**GIVEN PASSAGE:**
_ _ _ _

Reputation: 105
I want to extract net profit from the statement, with 'net profit' as the non capturing part. Not sure how to do it(may be a non capturing look behind?)
eg
'business venture of net profit 23.5 million dollars'
required o/p:
23.5 million
Applied the following regex:
(net|nt)\s*\.?\s*(profit|earnings)\s*\.?\s*\d+\.?\d*\.?\s*(?:lakh|crore|million)
But, it is giving
[('net', 'profit')]
as the output.
Upvotes: 0
Views: 461
Reputation: 5950
You can use (?:)
for non-capture
s = 'business venture of net profit 23.5 million dollars'
re.findall(r'(?:net|nt)\s*\.?\s*(?:profit|earnings)\s*\.?\s*(\d+\.?\d*)\.?\s*(lakh|crore|million)',s)
[('23.5', 'million')]
Upvotes: 1
Reputation: 1769
You didn't capture the digitgroup. Also you need a non-capturing group with the 'net' and 'profit'
so this should work:
Edit to capture million..etc
import re
s = 'business venture of net profit 23.5 million dollars'
re.findall(r'(?:net|nt)\s*\.?\s*(?:profit|earnings)\s*\.?\s*(\d+\.?\d*)\.?\s*(lakh|crore|million)', s)
# output: ['23.5', 'million']
Example at: https://regex101.com/r/EXCzeV/2
Upvotes: 1
Reputation: 7476
Try with below regex you will get the result in group 1,
(?:ne?t\s(?:profit|earning)\s)([\d\.]+\s(?:million|laks|crore))
Upvotes: 2

_ _ _ _

**DATA IN THIS EXERCISE:**
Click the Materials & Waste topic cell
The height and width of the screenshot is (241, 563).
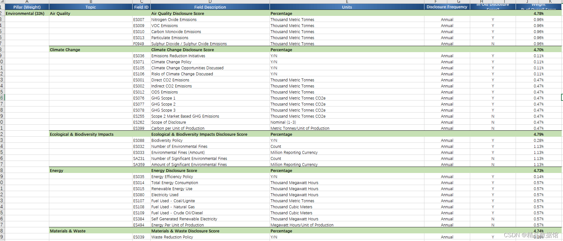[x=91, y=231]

_ _ _ _

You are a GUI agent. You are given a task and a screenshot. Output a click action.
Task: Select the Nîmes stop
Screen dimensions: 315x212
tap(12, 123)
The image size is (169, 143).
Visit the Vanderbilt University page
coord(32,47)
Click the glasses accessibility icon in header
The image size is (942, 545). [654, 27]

_ _ _ _

**GIVEN TASK 1:** In the regex thread, what output did the asker's original regex produce?
**GIVEN TASK 2:** Please revise the records between the lines holding "Click the Materials & Waste topic cell" and "[x=91, y=231]", inclusive, replacing "topic" with "category" and changing nothing else. Give only those lines, and leave the pictures out.

**CORRECT OUTPUT 1:** [('net', 'profit')]

**CORRECT OUTPUT 2:**
Click the Materials & Waste category cell
The height and width of the screenshot is (241, 563).
[x=91, y=231]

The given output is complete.